9. Short Hop Catching and Throwing Drill

In this drill, the first baseman makes sure that he fields every ball that the line drives throw at him. This helps him improve his stride and stretches. With time, it becomes more natural for the first baseman, and he is thus a reliable resource in the team.

 While in a game, it is well expected that the first baseman would have to field the incoming balls from the line drives, and also field and throw line drives. However, even still, at times, it becomes difficult for the first base player to field the ball, especially when it takes a bounce on its path back to him.

 In this drill, we would try to make sure that the first base player has a better ability to collect all the balls thrown at him. So, in this drill, the coach would have to get two infield players and the first baseman. While the two infield players can be at any position, it is preferable that they are put in the third baseman and the shortstop.

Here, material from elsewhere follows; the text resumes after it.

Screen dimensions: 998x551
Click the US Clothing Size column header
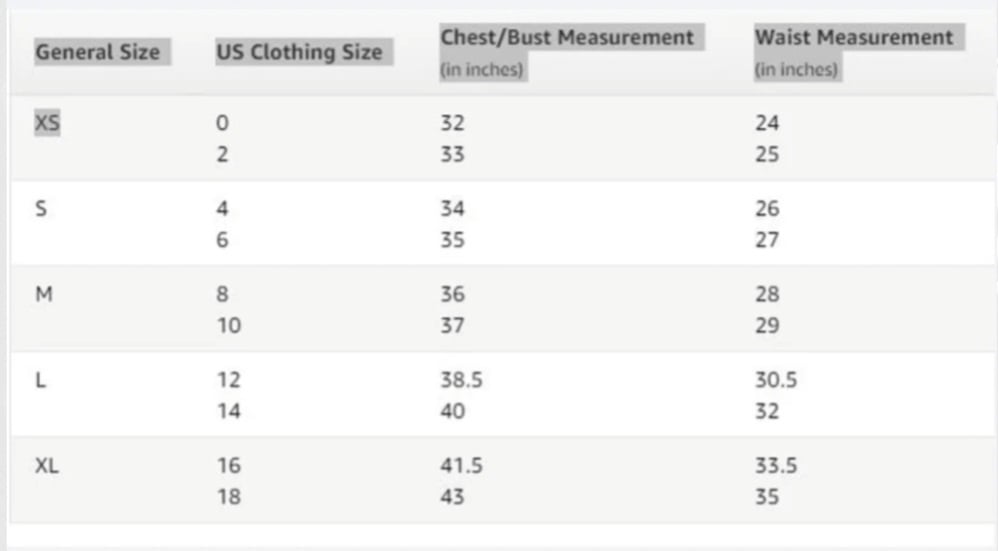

 The two infielders would throw hard one-hop balls at the first baseman. To make things even more complicated, each throw’s angle is different and thus is a real challenge for the first base player.

 Now, the first stop would receive the balls and throw them back towards the shortstop. After five throws from the shortstop, the first baseman would now be expecting throws from the third baseman. He would then have to set and a throwback to the player who threw.